The contrast with the start of the administration is sharp. In February 2025, the Senate confirmed Robert F. Kennedy Jr. as HHS secretary, the first openly in-recovery person to lead the department. That April, at the Rx Summit in Nashville, Kennedy was explicit: "We need Suboxone, we need methadone, we need naltrexone, we need Narcan," he said, as quoted in STAT's analysis. Fourteen months later, the agency under his department is encouraging clinicians to discuss tapering patients off those same drugs at least annually.
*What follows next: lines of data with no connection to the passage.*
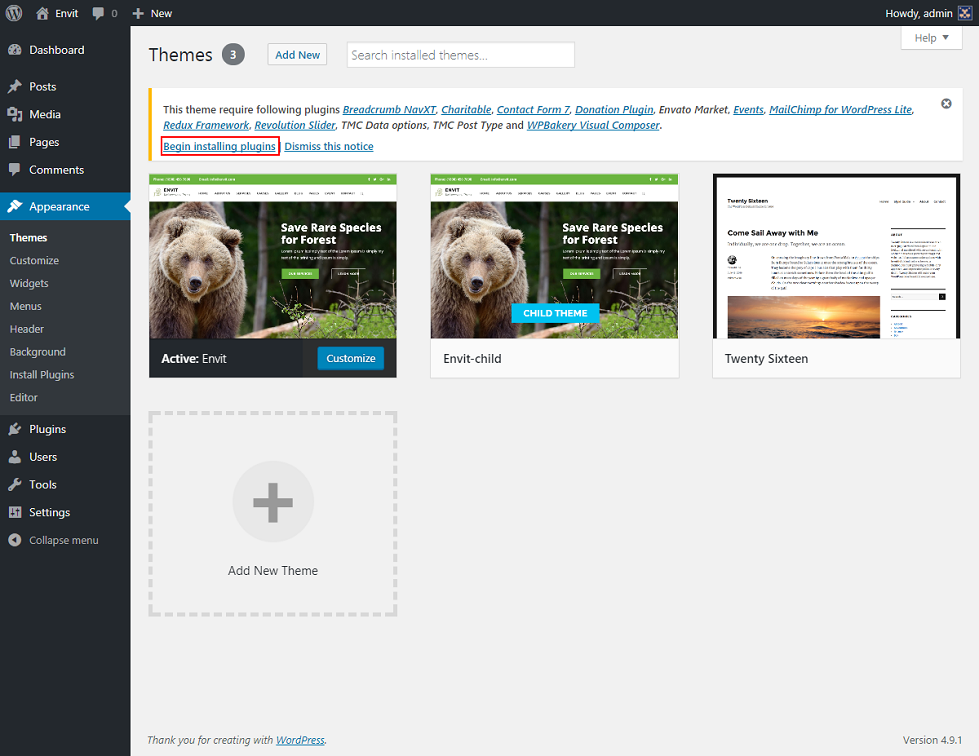Expand the Help dropdown tab
The height and width of the screenshot is (756, 979).
pos(931,38)
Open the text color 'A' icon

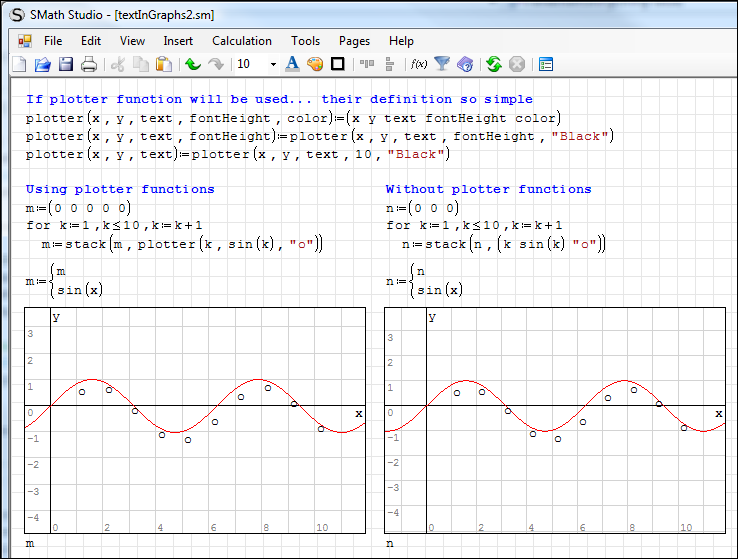click(292, 65)
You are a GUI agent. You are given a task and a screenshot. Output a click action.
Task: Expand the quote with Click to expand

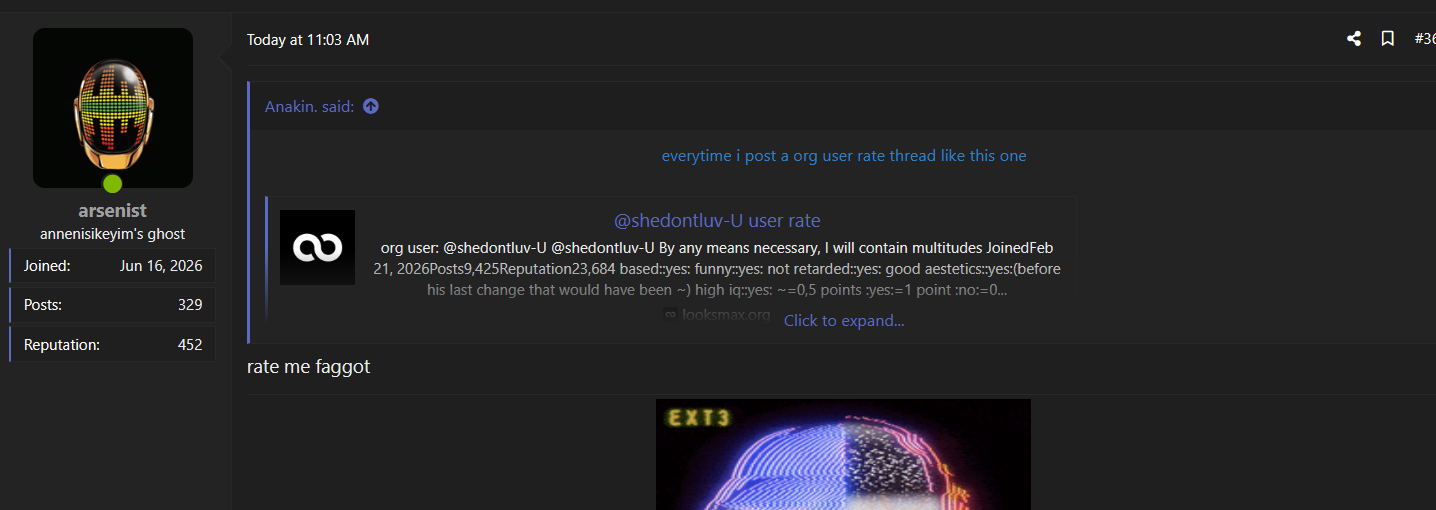click(x=844, y=321)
This is not a flat Republican reversal. Methadone, buprenorphine, and naltrexone remain the only three drugs approved by the FDA to treat opioid use disorder, and U.S. overdose deaths have dropped below 70,000 a year for the first time since 2019, progress the administration has claimed credit for. A small but persistent wing of the recovery community has long argued that medication is not the only path, and the SAMHSA letter, in a narrow reading, reflects that view. Stephen Taylor, president of ASAM, has been measured in his public comments, telling STAT that the organization is "engaging with federal partners" to ensure national policy reflects evidence-based practice and that patients retain access to MOUD "when clinically appropriate."
"Engaging" is not "endorsing," and the day-to-day effect on treatment is already visible. Methadone is dispensed only at specialized opioid treatment programs, many of which already require multiple early-morning visits a week, frequent drug testing, and counseling. Buprenorphine, sold in part as Suboxone, is an opioid itself and can be hard to discontinue. Sharp cuts in methadone dose can cause severe withdrawal and raise relapse risk. A federal signal telling clinicians to reconsider the length of medication, on top of clinics that are already difficult to get to, lands harder in rural counties, in carceral settings, and on pregnant patients with opioid use disorder, who are typically steered toward medication, not away from it.
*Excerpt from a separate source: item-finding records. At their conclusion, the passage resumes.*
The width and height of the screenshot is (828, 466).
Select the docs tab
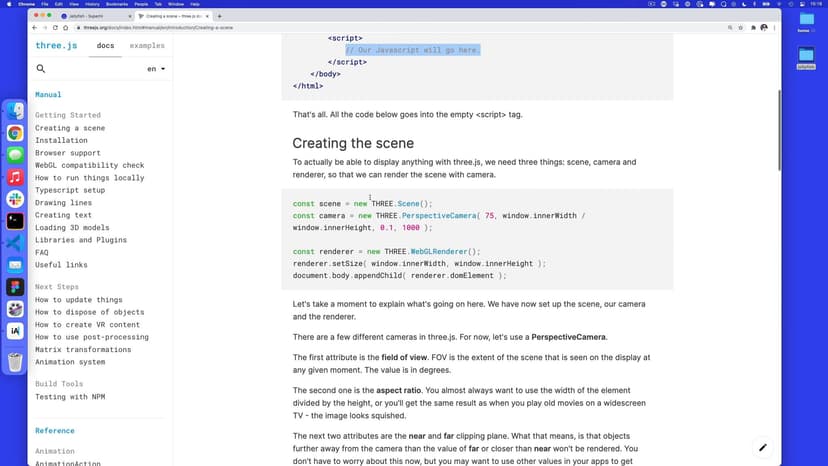pos(105,46)
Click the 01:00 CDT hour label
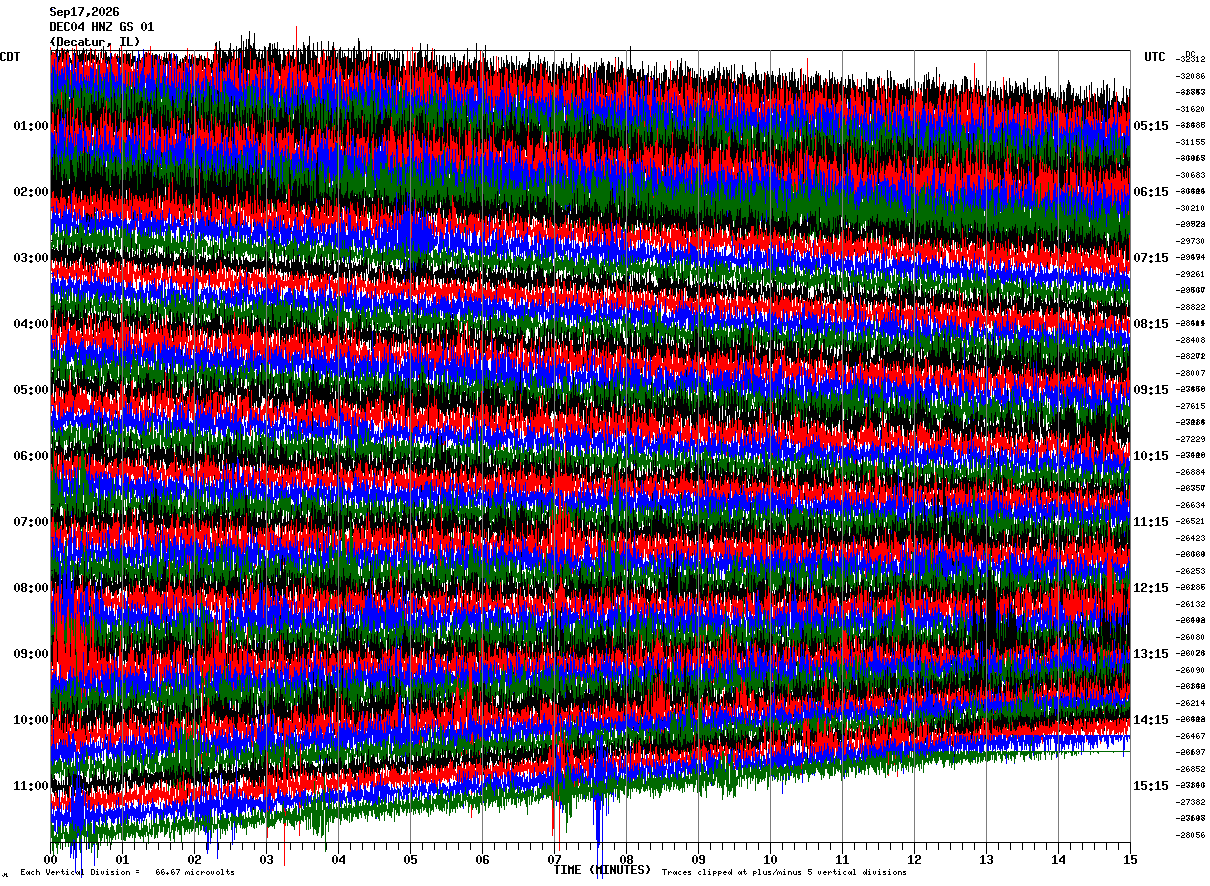The height and width of the screenshot is (886, 1210). tap(31, 126)
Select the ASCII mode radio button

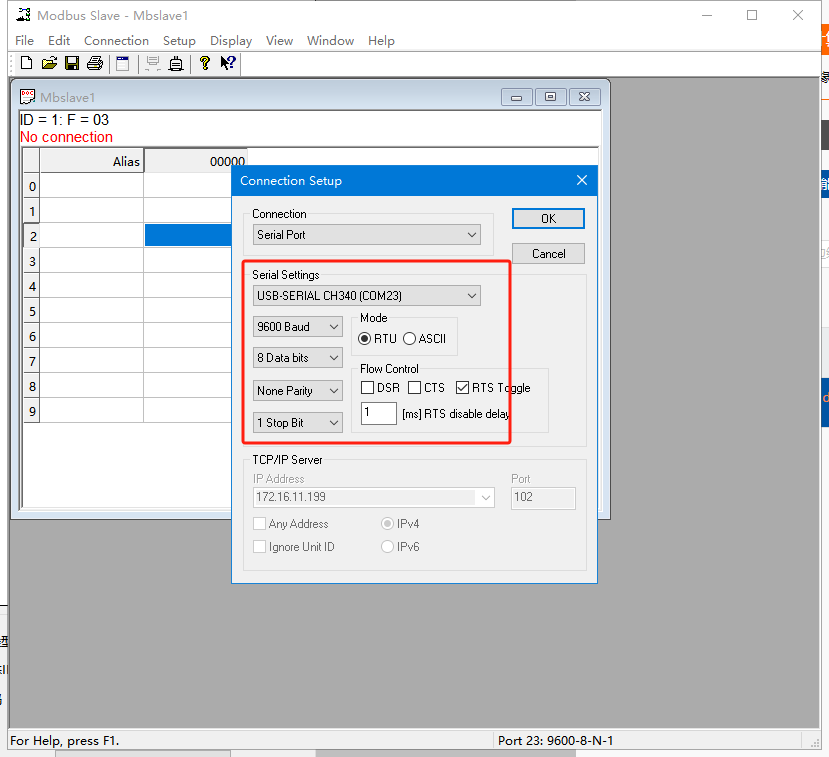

The decision-making power is not all in Washington. State Medicaid programs still set reimbursement rules for opioid treatment programs and for buprenorphine prescribers. The DEA continues to control methadone and buprenorphine at the pharmacy level. The courts and the carceral system handle a meaningful share of the country's involuntary MOUD decisions. And individual prescribers still choose, for now, how to talk to patients about staying on medication.
But the federal floor has moved. The April MOUD "Dear Colleague" letter and its harm-reduction companion are not a ban. They are the kind of guidance that shapes insurance coverage, clinic policy, and the conversations clinicians feel comfortable having with patients who are doing well on long-term medication. The patients most at risk of being affected by that shift are the ones least likely to read a federal register notice when it lands.
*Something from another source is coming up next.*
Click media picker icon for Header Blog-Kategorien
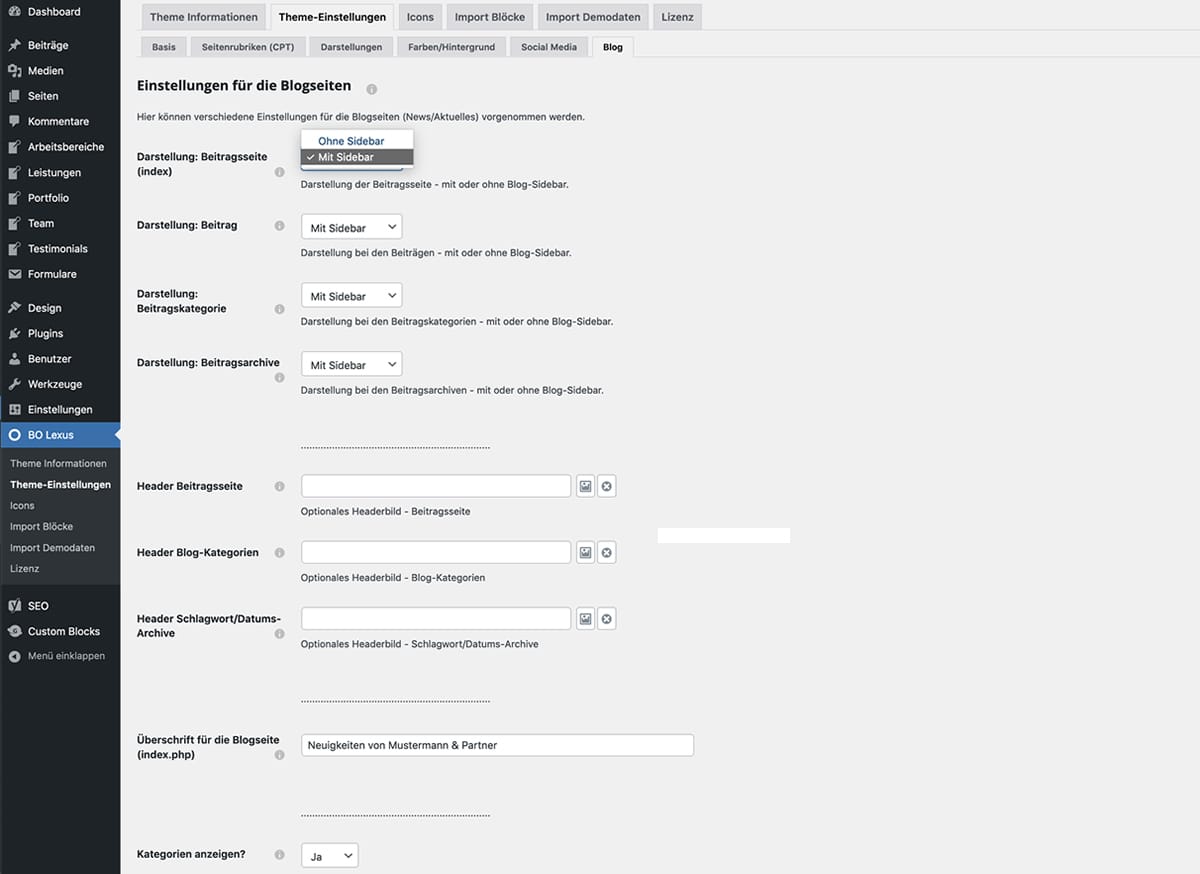 586,553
What to watch: whether HHS names a confirmed SAMHSA director, and whether that person walks back the April 24 letters or doubles down on them; whether H.R. 5629 picks up a co-sponsor or a hearing; whether state Medicaid agencies and private insurers tighten or loosen the rules on multi-year MOUD coverage; and whether the next batch of overdose-death numbers, the first to reflect the April guidance, moves up or down.